Sympathy for the Plaintiff: 5th Circuit Relaxing <em>Twombly</em> Pleading Standards?

Sympathy for the Plaintiff: 5th Circuit Relaxing Twombly Pleading Standards?

By David S. Coale of Lynn Pinker Cox & Hurst, LLP

The Fifth Circuit recently reversed the dismissal on the pleadings of a products liability claim, noting the difficulties faced by plaintiffs who lack access to critical information in the defendants’ files. At least one other recent opinion voiced a similar concern in a Sarbanes-Oxley case.

This reasoning creates some tension with Bell Atlantic v. Twombly, the Supreme Court’s 2007 landmark about proper pleading, which considered and rejected such considerations in antitrust cases.

Whether these cases signal a broader trend remains to be seen, but they definitely show receptiveness to principled arguments about the scope of Twombly.

In Flagg v. Stryker Corp., plaintiff Kale Flagg alleged that he received toe implants that did not work properly and caused him ongoing pain and medical complications. He sued the manufacturers under the Louisiana Products Liability Act. No. 14-31169 (5th Cir. Apr. 26, 2016) (unpublished).

Defendants sought to dismiss his claim because his pleading lacked enough detail about how the implants deviated from specifications and performance standards, and did not adequately allege an existing and nonburdensome design. The district court granted the motion and the Fifth Circuit reversed.
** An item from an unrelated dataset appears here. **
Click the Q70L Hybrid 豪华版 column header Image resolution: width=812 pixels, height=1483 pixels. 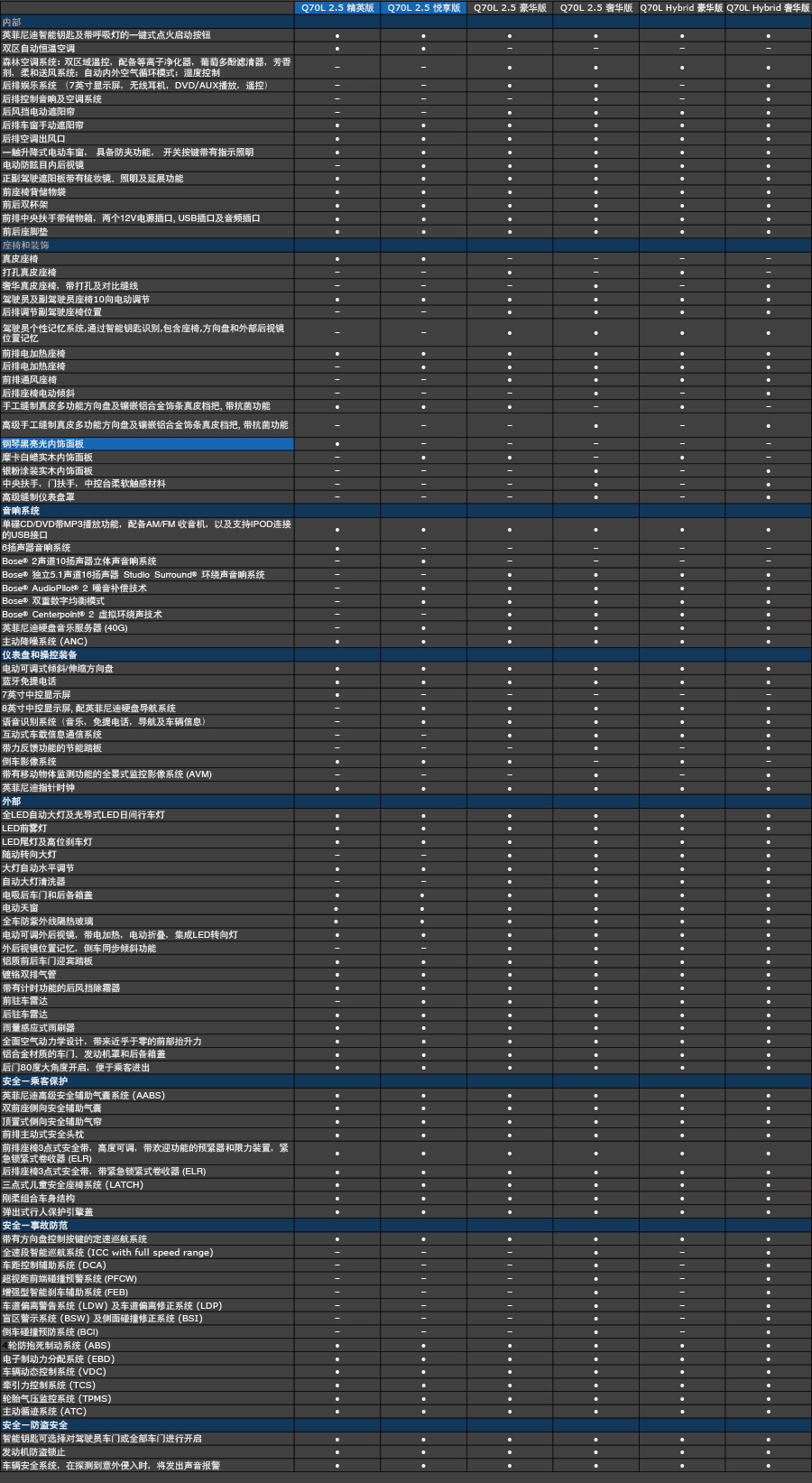point(681,8)
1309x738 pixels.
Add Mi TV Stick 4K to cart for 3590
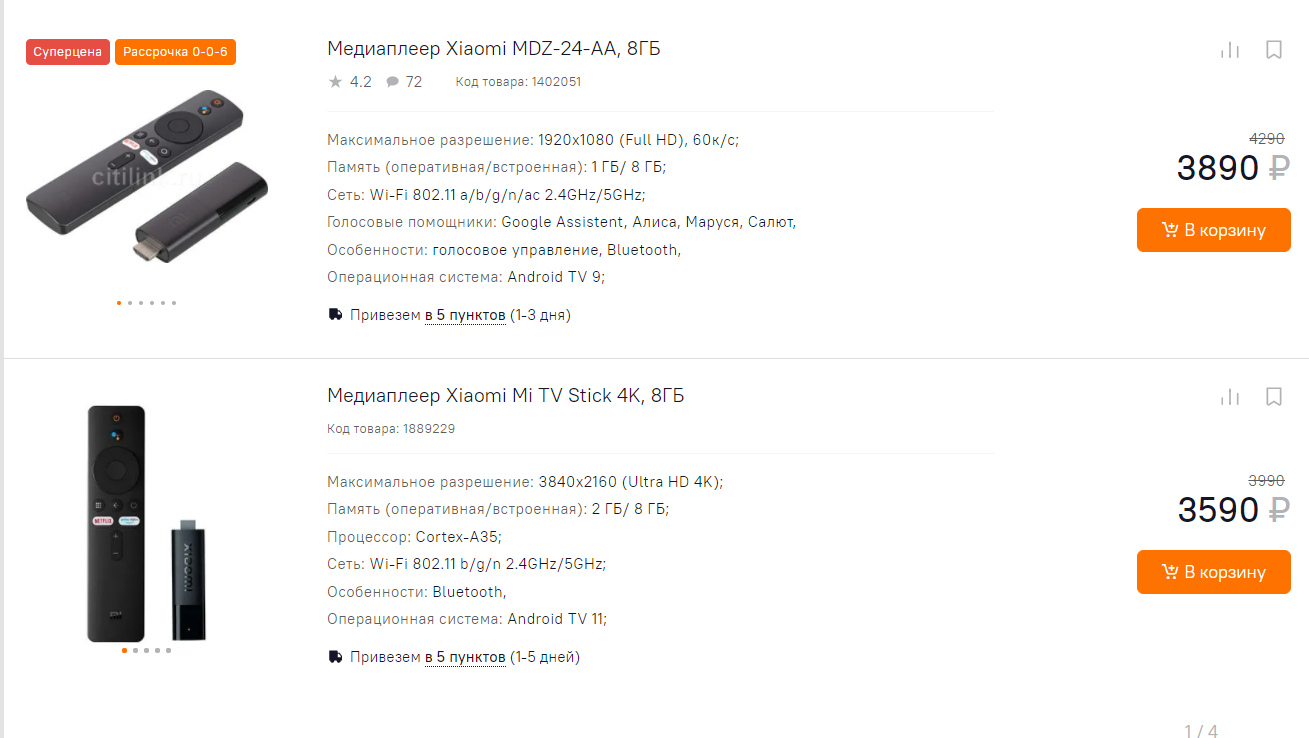coord(1214,572)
The Court found Flagg’s allegations that “that the shape and sizing of the implants led to the implants’ fracturing,” and that “a different alloy . . . would have performed better,” sufficient to satisfy Fed. R. Civ. P. 12 and Twombly.

Critically, the Court observed: “Perhaps after discovery Flagg will not prevail, but at a pre-discovery stage of this case, in an area of law where defendants are likely to exclusively possess the information relevant to making more detailed factual allegations, we cannot say that he is merely on a fishing expedition.”

The Fifth Circuit sounded a similar note in Wallace v. Tesoro Corp., a wrongful discharge claim based on the Sarbanes-Oxley Act. The district court dismissed; the Fifth Circuit affirmed in part and reversed in part.

Specifically, the Court rejected the argument that Fed. R. Civ. P. 9(b) applied to the pleading of an employee’s belief that his employer is committing fraud: “[A]n employee who is providing information about potential fraud . . . might not know who is making the false representations or what that person is obtaining by the fraud; indeed, that may the point of the investigation.” 796 F.3d 468, 480 (5th Cir. 2015); see also Richardson v. Axion Logistics LLC, 780 F.3d 304 (5th Cir. 2015) (reversing a Rule 12 dismissal because of the permissible inferences from the facts alleged about the defendant’s reasons for terminating the plaintiff).

Both Flagg and Wallace make valid points – deserving plaintiffs may well lack relevant information through no fault of their own.

But Justice John Paul Stevens made similar points in his Twombly dissent, noting that in antitrust cases “the proof is largely in the hands of the alleged conspirators,” and that by allowing recovery of treble damages under the Sherman Act, Congress “intended to encourage, rather than discourage, private enforcement of [that] law.”

Accordingly, he warned: “It is therefore more, not less, important in antitrust cases to resist the urge to engage in armchair economics at the pleading stage.” Bell Atlantic Corp. v. Twombly, 127 S. Ct. 1955, 1983-84 (2007) (Stevens, J., dissenting).

The Supreme Court rejected his arguments, and it remains to be seen how it will evaluate similar arguments in different substantive contexts.

David Coale is a partner at Lynn Pinker Cox & Hurst, LLP in Dallas.